(Given data Opens)
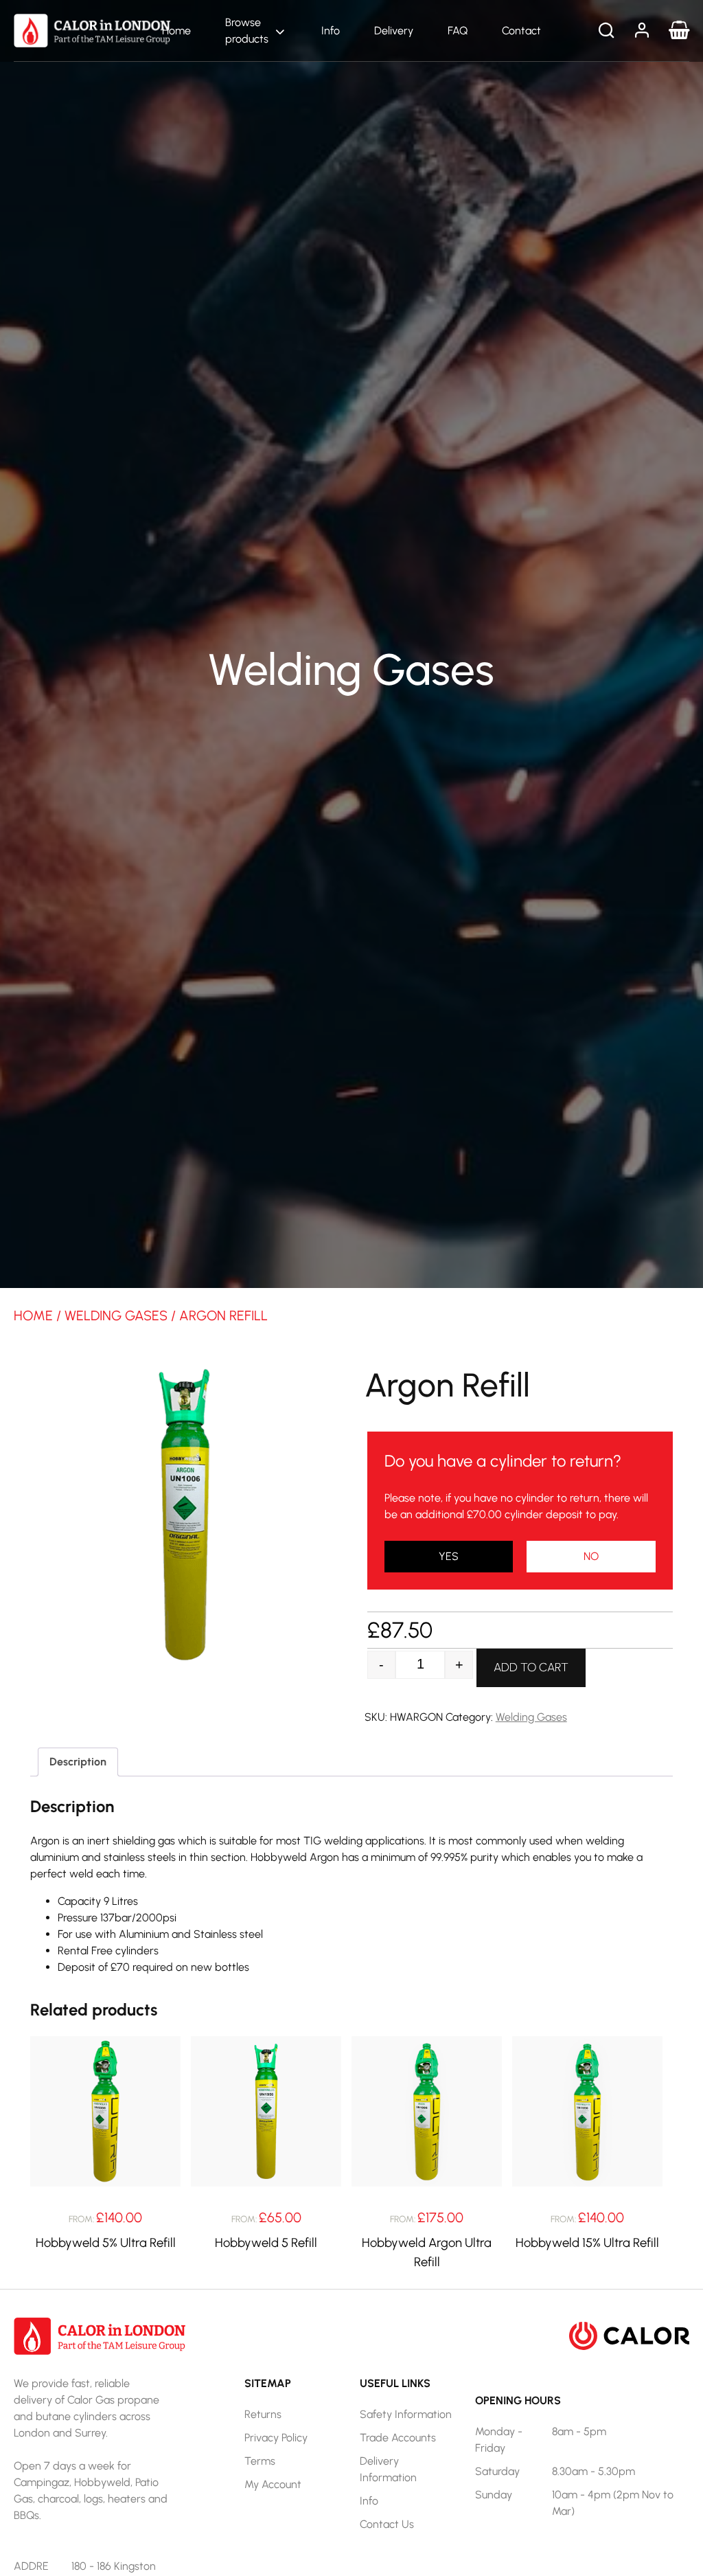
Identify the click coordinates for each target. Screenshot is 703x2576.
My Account (272, 2484)
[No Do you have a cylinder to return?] (449, 1556)
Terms (259, 2460)
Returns (262, 2414)
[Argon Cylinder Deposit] (591, 1556)
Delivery (393, 30)
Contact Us (387, 2524)
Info (330, 30)
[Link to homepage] (92, 29)
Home (176, 30)
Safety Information (406, 2414)
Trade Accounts (398, 2437)
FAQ (458, 30)
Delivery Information (388, 2469)
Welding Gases (116, 1315)
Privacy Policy (276, 2437)
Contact (521, 30)
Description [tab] (77, 1761)
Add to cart (531, 1667)
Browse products (246, 30)
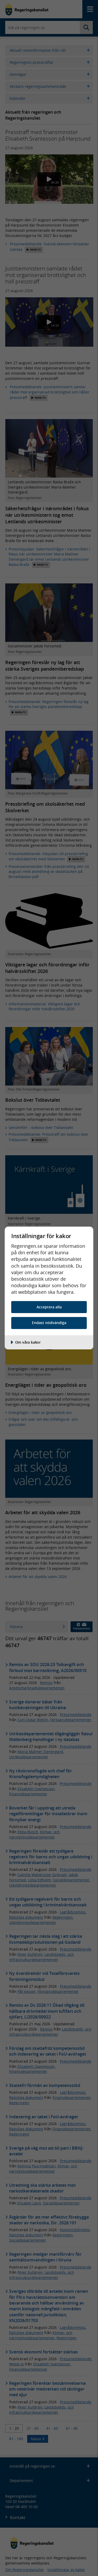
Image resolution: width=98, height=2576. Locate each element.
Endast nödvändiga (49, 1322)
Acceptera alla (49, 1306)
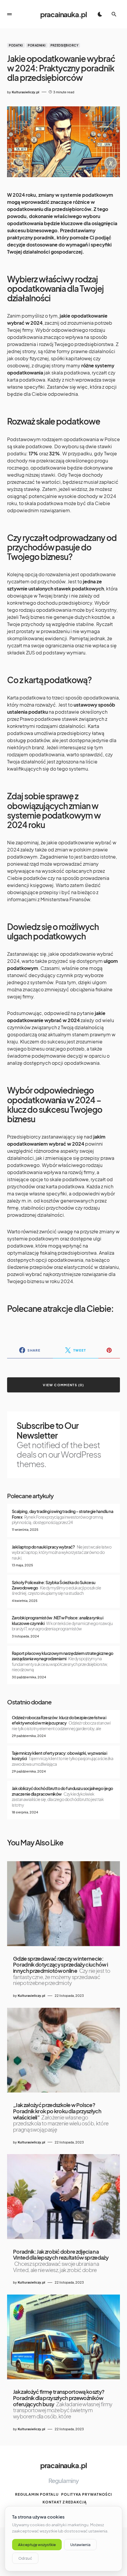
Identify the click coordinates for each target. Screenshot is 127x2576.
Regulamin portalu (37, 2494)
(Given data Closes)
- _Work request_: Write out the records above exactly. Pictures do not belong in the copy.

- _Your solution_:
Identify the click coordinates for each target. Screenshot is 703x2576.
My Account (272, 2484)
[No Do you have a cylinder to return?] (449, 1556)
Terms (259, 2460)
Returns (262, 2414)
[Argon Cylinder Deposit] (591, 1556)
Delivery (393, 30)
Contact Us (387, 2524)
Info (330, 30)
[Link to homepage] (92, 29)
Home (176, 30)
Safety Information (406, 2414)
Trade Accounts (398, 2437)
FAQ (458, 30)
Delivery Information (388, 2469)
Welding Gases (116, 1315)
Privacy Policy (276, 2437)
Contact (521, 30)
Description [tab] (77, 1761)
Add to cart (531, 1667)
Browse products (246, 30)
Image resolution: width=98, height=2576. Locate each element.
Endast nödvändiga (49, 1322)
Acceptera alla (49, 1306)
Identify the click coordinates for each target. Screenshot is 127x2576.
Regulamin portalu (37, 2494)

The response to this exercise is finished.